Return all of the data that follows precisely, leaving every image out.
· · · · · · ·
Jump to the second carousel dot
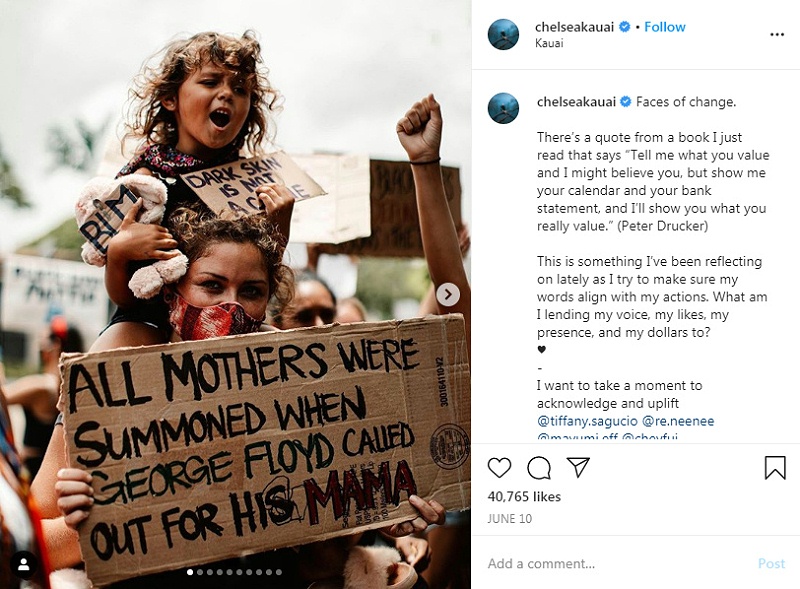The height and width of the screenshot is (589, 800). [x=199, y=573]
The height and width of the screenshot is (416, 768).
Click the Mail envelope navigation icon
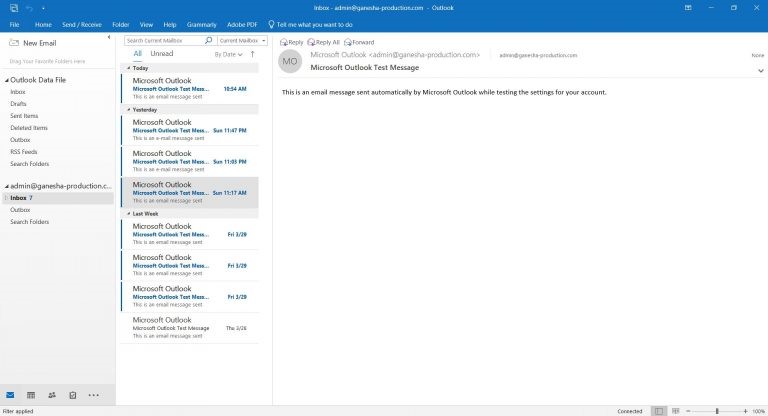point(10,395)
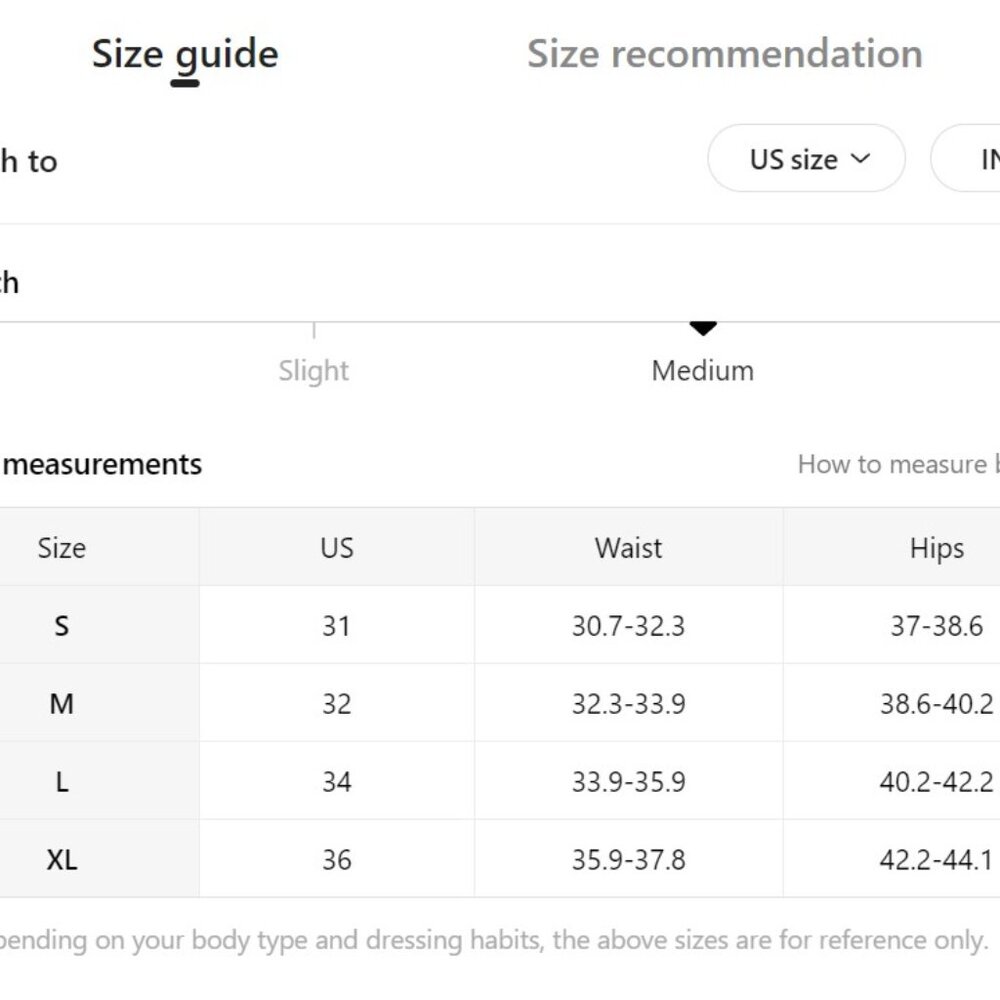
· · · · · · ·
◆ TASK ANSWER
Jump to the second carousel dot
The height and width of the screenshot is (589, 800). [x=199, y=573]
The height and width of the screenshot is (416, 768).
Click the Mail envelope navigation icon
point(10,395)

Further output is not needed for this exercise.